Danish equestrian (1921–2009)

Lis Hartel (March 14, 1921 – February 12, 2009) was an Olympic equestrian competitor from Denmark.

At the 1952 Helsinki Olympic Games, Hartel was one of four women who were the first to compete in modern equestrian sports at the Summer Olympics, also including Ida von Nagel, representing Germany; Elsa Christophersen, from Norway; and Marjorie Haines, from the United States. Hartel became the first female equestrian to win a medal in individual dressage.

==History==

Lis Holst was born on 14 March 1921 to equestrians Ejnar Peter Holst and Else Harriet Holst (née Schmidt), in the coastal town of Hellerup, Denmark, just north of Copenhagen. She was originally trained in equestrian sports by her mother, Else Holst, but began to be coached by Danish Olympic trainer Gunnar Andersen when she became nationally competitive.

She began in dressage at an early age alongside her sister, Tove Holst (later Jorck-Jorckston), but also competed in show jumping as a teenager.
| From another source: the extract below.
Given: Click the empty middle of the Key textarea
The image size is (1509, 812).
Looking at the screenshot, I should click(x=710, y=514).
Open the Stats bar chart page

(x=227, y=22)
By 1934, at the age of 13, Lis was competing extensively in dressage and show jumping competitions.

She married Poul Finn Hartel on 23 March 1941; and, in 1942, their first daughter, Pernille "Pia" Hartel (later Siesbye), was born.

Lis Hartel became the Danish dressage champion in 1943 and 1944. In September 1944, at age 23 and pregnant with her second child, Lis contracted polio, which permanently paralyzed her below the knees, as well as affecting her arms and hands. Despite contracting polio while pregnant at the time, she bore a healthy daughter, Anne Hartel (later Værnet), in 1945.

Hartel was determined to continue her equestrian career despite medical advice otherwise, and in 1947 she finished second at the Scandinavian championships, although she had to be helped onto her horse when she rode.

Dressage at the Olympics was open only to commissioned military officers until 1952, and in that year Hartel was one of the first women to compete against men in an equestrian sport at the Olympics. Her silver medal in 1952 for Individual Dressage was the first by any woman in any individual sport when in direct competition with men at the Olympics, and she was also the Danish champion in dressage that year. She continued to be Danish champion in dressage in 1953, 1954, 1956 and 1959.

In 1956, she also won another silver medal, this time at the 1956 Olympics in Melbourne, Australia (the Equestrian Games of those Olympics were held in Stockholm because of Australian quarantine laws for horses).

After retiring from competitive riding, Hartel gave demonstrations, raising money for polio sufferers and supporting therapeutic riding for people with disabilities. The Lis Hartel Foundation in the Netherlands, named after her, offers such riding opportunities.

In 1992 Hartel was inducted into Denmark's Hall of Fame, and in 2005 she was named one of Denmark's top 10 athletes of all time.

==Horse==
Lis Hartel primarily rode Jubilee, a Thoroughbred/Oldenburg cross mare owned by the Holst family, during the Olympic Games. The mare was bred in Denmark in 1941 by Otto Viller Petersen, and was sired by the Thoroughbred stallion Rockwood out of an imported Oldenburg mare of unknown pedigree.

The mare was also not immediately a dressage prospect, based on her conformation, per Lis Hartel's daughter, Pernille Hartel-Siesbye: "Jubilee was neither noble nor beautiful, and she had a very long back. Later when being trained and well-muscled she looked better, but in the stable she remained a rather ordinary looking horse. Visitors who came to see the horse in the stall were often very surprised, and asked if this was really Jubilee."